WHAT THE EXERCISE ASKS = Copy, without a single change, each line from the one that holds "Where should I" to the bottom of the entries below, and drop any pictures.

SUPPLIED RECORDS =
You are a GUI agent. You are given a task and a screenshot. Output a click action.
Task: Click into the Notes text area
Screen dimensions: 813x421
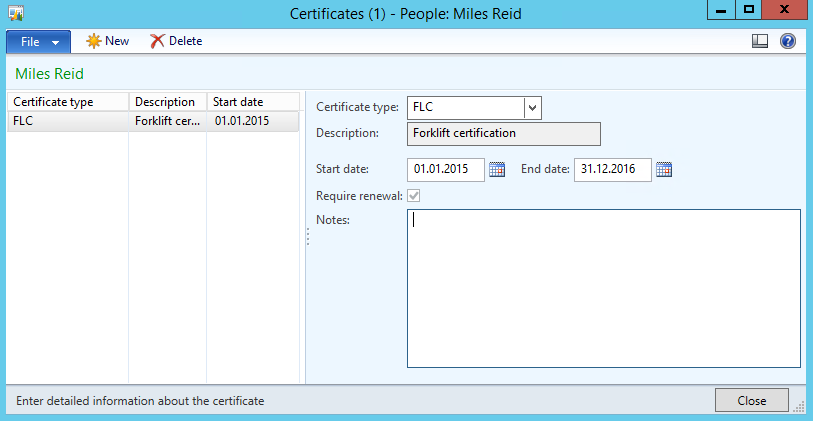603,288

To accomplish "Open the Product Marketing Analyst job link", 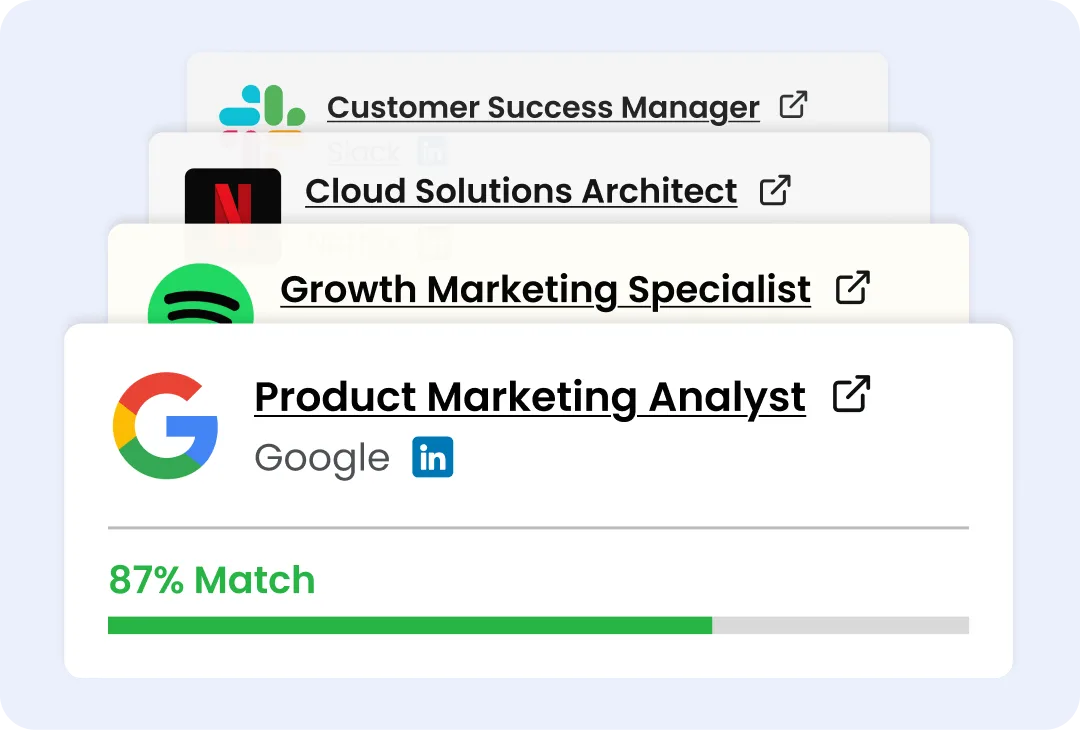I will pyautogui.click(x=530, y=397).
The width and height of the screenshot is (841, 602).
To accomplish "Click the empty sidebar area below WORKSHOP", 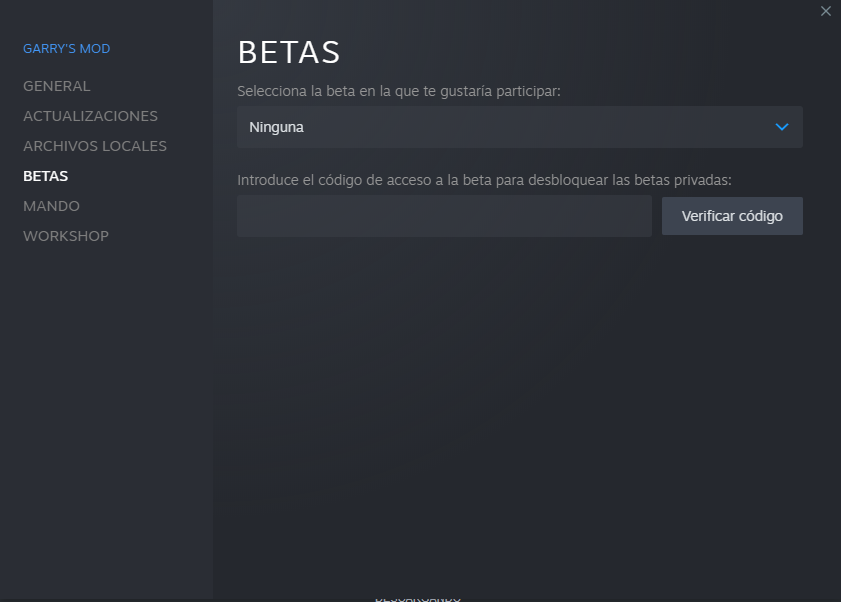I will point(106,400).
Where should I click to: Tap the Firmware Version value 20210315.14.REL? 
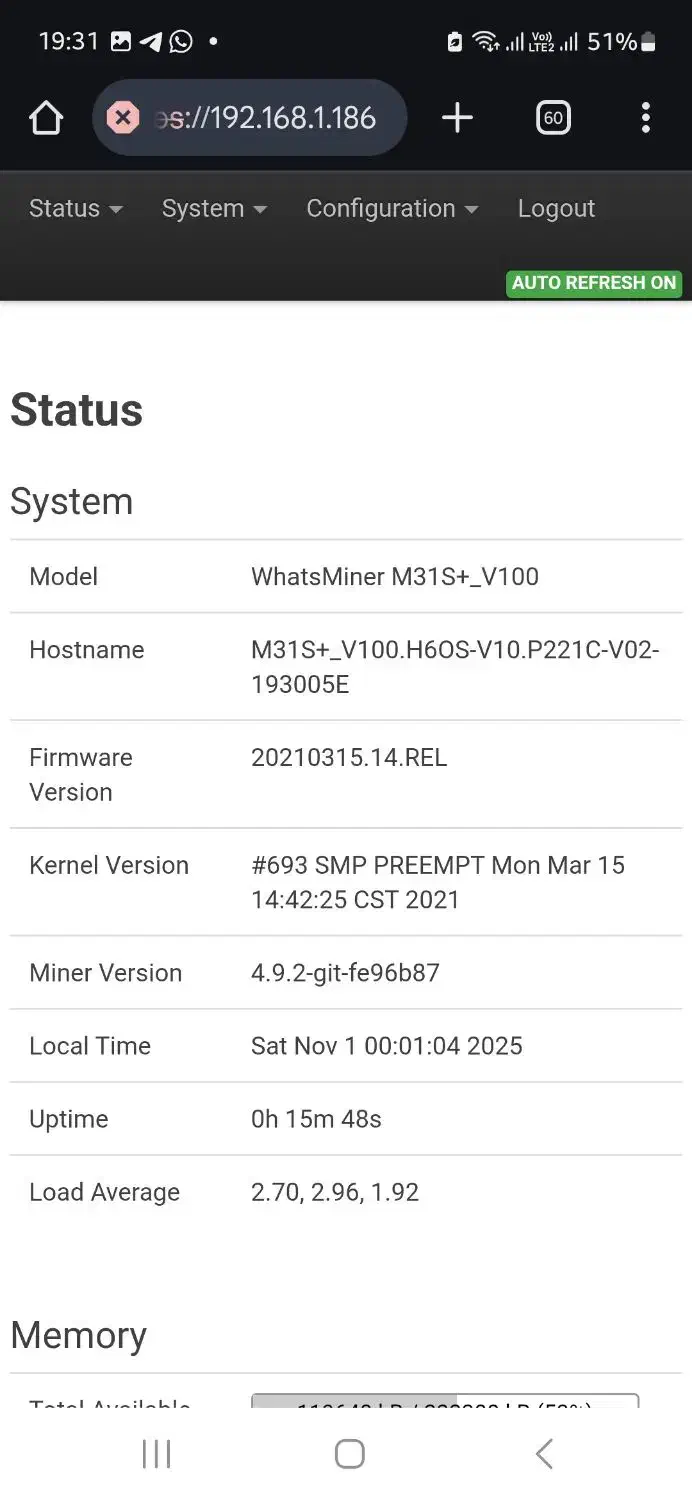coord(349,758)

TASK RESULT =
Where should I click to: Tap the Firmware Version value 20210315.14.REL? 
coord(349,758)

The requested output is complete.